=== Section Start ===

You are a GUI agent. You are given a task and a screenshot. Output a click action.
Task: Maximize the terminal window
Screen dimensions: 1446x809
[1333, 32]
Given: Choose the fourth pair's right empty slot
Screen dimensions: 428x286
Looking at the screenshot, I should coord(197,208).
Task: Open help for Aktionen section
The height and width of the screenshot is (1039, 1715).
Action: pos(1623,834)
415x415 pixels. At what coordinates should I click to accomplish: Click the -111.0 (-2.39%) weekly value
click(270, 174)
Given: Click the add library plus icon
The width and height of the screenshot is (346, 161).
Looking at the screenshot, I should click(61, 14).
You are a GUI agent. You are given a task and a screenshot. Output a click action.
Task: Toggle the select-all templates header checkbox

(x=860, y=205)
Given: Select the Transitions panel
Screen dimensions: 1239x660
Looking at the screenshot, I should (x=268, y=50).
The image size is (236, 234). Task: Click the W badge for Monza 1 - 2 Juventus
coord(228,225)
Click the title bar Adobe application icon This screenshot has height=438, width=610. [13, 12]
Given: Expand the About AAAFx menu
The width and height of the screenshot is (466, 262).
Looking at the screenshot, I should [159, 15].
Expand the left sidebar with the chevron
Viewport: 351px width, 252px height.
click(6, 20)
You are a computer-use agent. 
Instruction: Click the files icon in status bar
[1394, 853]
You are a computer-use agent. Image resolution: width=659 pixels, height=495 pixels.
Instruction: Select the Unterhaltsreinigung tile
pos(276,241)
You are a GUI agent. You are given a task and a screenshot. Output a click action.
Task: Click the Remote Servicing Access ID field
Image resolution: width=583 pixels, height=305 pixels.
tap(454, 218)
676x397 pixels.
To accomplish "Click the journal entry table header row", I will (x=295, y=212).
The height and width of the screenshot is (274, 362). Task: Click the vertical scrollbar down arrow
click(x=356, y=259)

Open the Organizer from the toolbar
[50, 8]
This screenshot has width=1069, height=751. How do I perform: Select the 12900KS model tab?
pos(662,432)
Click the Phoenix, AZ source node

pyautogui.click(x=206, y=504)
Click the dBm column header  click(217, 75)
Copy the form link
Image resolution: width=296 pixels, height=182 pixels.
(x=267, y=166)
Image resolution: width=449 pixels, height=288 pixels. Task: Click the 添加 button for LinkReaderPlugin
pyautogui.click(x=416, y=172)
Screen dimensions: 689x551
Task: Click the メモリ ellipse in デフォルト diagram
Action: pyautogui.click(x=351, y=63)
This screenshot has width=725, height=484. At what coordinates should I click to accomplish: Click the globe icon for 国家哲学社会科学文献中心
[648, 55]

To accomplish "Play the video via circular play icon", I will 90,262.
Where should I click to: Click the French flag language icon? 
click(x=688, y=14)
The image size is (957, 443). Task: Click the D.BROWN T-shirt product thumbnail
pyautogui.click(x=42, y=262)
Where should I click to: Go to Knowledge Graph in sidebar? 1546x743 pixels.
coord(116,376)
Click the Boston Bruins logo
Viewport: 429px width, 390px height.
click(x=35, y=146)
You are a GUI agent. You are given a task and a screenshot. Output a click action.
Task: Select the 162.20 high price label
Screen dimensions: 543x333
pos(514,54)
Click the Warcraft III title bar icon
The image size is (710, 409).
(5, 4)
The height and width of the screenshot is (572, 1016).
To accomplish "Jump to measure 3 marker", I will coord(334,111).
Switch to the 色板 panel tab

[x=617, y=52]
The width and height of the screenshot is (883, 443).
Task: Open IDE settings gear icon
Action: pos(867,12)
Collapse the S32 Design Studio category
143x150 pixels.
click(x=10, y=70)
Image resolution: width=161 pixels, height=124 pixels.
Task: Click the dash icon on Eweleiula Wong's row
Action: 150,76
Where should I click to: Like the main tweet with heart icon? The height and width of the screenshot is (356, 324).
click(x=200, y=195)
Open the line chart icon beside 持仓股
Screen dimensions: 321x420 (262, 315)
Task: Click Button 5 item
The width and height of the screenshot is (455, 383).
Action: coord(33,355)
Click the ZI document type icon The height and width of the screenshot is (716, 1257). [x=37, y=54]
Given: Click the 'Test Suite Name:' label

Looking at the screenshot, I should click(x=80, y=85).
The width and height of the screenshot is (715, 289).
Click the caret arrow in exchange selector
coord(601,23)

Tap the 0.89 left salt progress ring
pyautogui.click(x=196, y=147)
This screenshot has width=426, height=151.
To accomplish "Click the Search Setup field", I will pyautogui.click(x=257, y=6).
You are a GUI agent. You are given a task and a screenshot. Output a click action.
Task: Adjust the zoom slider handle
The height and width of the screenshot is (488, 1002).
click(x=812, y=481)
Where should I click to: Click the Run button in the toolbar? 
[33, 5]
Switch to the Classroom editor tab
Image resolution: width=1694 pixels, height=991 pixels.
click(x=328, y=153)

=== Section End ===

*Work order*.
Copy each line of the preceding material that contains "Expand".

*Solution for this problem*.
Given: Expand the About AAAFx menu
Expand the left sidebar with the chevron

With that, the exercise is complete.